= New Mexico Wool Manufacturing Company =

The article of incorporation for the New Mexico Wool Manufacturing Company was introduced and passed in the New Mexico Territorial Legislature on January 30, 1861. Its founding associates were Ceran St. Vrain, José Guadalupe Gallegos, Oliver P. Hovey, Anastacio Sandoval, Rafael Armijo, José Manuel Gallegos, Hamilton G. Fant, Nazario Gonzales, J. Francisco Chaves; Levi Spiegelberg, A.P. Wilbar, Miguel A. Otero, William W. Griffin; José Leandro Perea (brother of Juan Perea, who was the father of Colonel Francisco Perea); S. J. Spiegelberg, Tomás Cabeza de Baca, Sidney A. Hubbell, Francisco Lopez, William A. Street, Ramon Luna; Miguel E. Pino, who became commander of 2nd New Mexico Volunteer Infantry during the Civil War; Thomas H. Hopkins; Simon Delgado (cousin of Miguel E. Pino) who, with his mother, Doña Maria de la Luy Baca de Delgado, purchased the Yglesia Castrense in Santa Fe from Bishop Lamy in exchange for $1,000 and a portion of the site for St. Michael's College (San Miguel College) in Santa Fe; M. Steck, Vicente García, Teodoro Baca, Vicente Romero, José Jaramillo, and Manuel Vigil. They claimed lawful use, occupation, and right to construct roads and erect buildings on, any wild lands within the Territory not the property of other individuals or corporations. They also claimed lawful use of (but not diversion of or injure others use of) water and the right to construct machinery on any river or stream upon said lands.

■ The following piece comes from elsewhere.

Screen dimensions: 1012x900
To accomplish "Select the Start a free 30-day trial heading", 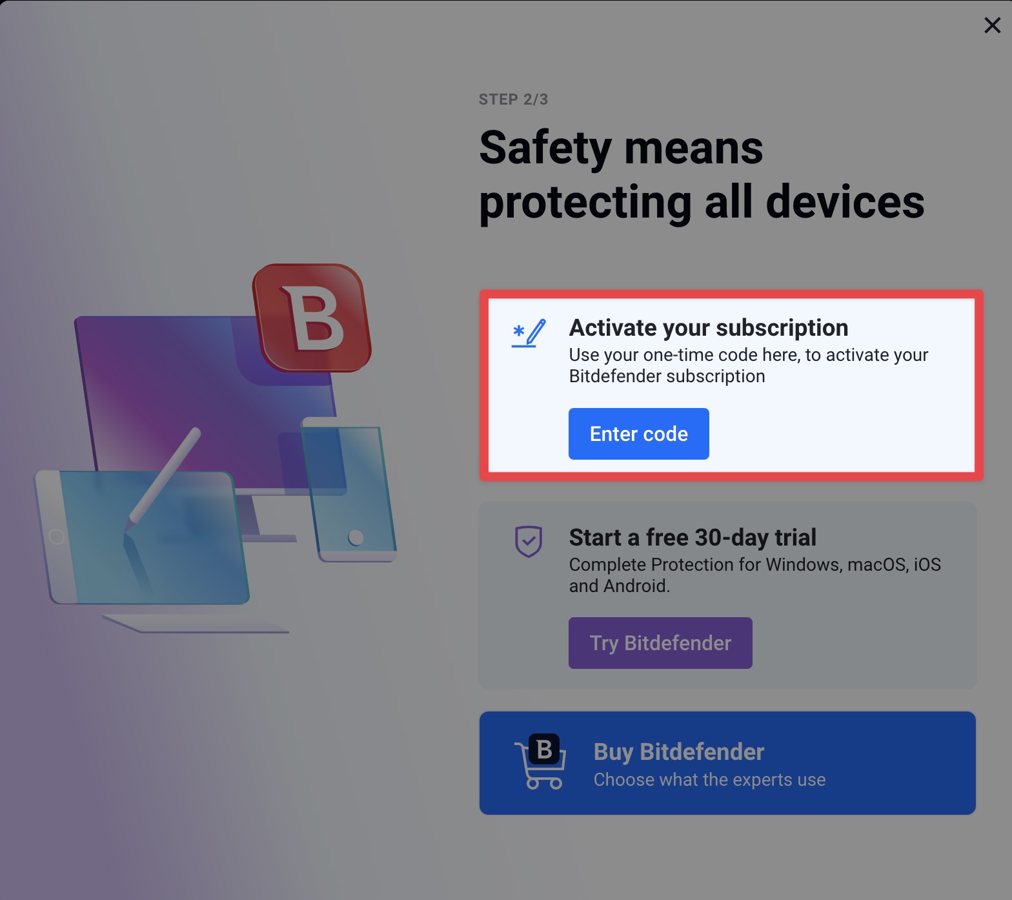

The statement of capital stock was 3,500 shares at $100 each, or $350,000, with the right to increase the number of total shares to 7,500 at a value of $750,000.

In the 1907 publication History of New Mexico: its Resources and People, by George B. Anderson, the company was listed with date of charter January 28, 1863 and evaluated at $750,000.